Originally published August 16, 2007 at 12:00 AM | Page modified August 16, 2007 at 2:02 AM
Summer can cause kids to gain weight
Call it the sunshine paradox: Kids may be most at risk of packing on pounds during summer, that prime time for swimming, hiking and bicycling...
The Oregonian
Call it the sunshine paradox: Kids may be most at risk of packing on pounds during summer, that prime time for swimming, hiking and bicycling, researchers report.
But instead of taking on those high-energy pursuits, many kids are cooped up playing video games and munching calorie-laden snacks.
A new study highlighted the summer weight-gain phenomenon among young children. Researchers in the Midwest looked at the body mass index, which relates height to weight, of 5,380 students. They followed them for two years, from kindergarten through first grade, and found the average index grew more than twice as quickly over the summer than during the school year.
Children of the working poor may be especially at risk because they are left indoors while their parents are at jobs. While at home, kids eat and drink what they want, says Dr. Jennifer Bass, a pediatrician who chairs a national pediatricians special-interest group on obesity. Bass estimates as many as 30 percent of her patients are overweight.
"What fills up all those extra hours?" Bass says. "Often it can be TV or video games."
Bass recalls one 6-year-old whose older sibling baby-sat her while her mother worked. Neither was allowed outside while their mother was away. Even at 6, the child was obese.

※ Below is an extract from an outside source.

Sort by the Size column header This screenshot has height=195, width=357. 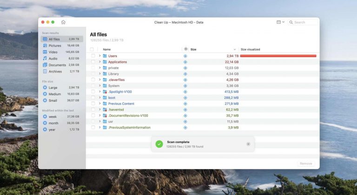pyautogui.click(x=193, y=49)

"I said, 'So what are you doing?' " Bass remembers. "She said, 'I'm watching a lot of TV.' I said, 'Ideally, it would be good to limit it to one or two hours a day.' And they were just laughing at me."
The health consequences of childhood obesity are significant. Daniel Marks, an Oregon Health & Science University pediatric endocrinologist who studies and treats obese children, says many of his referred patients come with orthopedic problems, Type 2 diabetes and sleep apnea. The youngest child referred to him for morbid obesity was not quite 1 year old.
"I, of course, see the worst of the worst," Marks says. "I'm really starting to see children, even under the age of 10, developing diseases that would usually be seen in adults."
According to estimates from the federal government's Centers for Disease Control and Prevention, without intervention, 1 in 3 children born in the year 2000 will develop diabetes.
Unlike with other health problems, treatment of an overweight child means changing the entire family's behavior. That's not easy, doctors and researchers say. Parents usually have their own weight problems, and act as poor eating and exercise role models for their children.
Bass conducted a study while working in New York that showed 50 percent of parents with obese kids didn't recognize their child as overweight. Even doctors might minimize the child's weight problem or fail to mention it.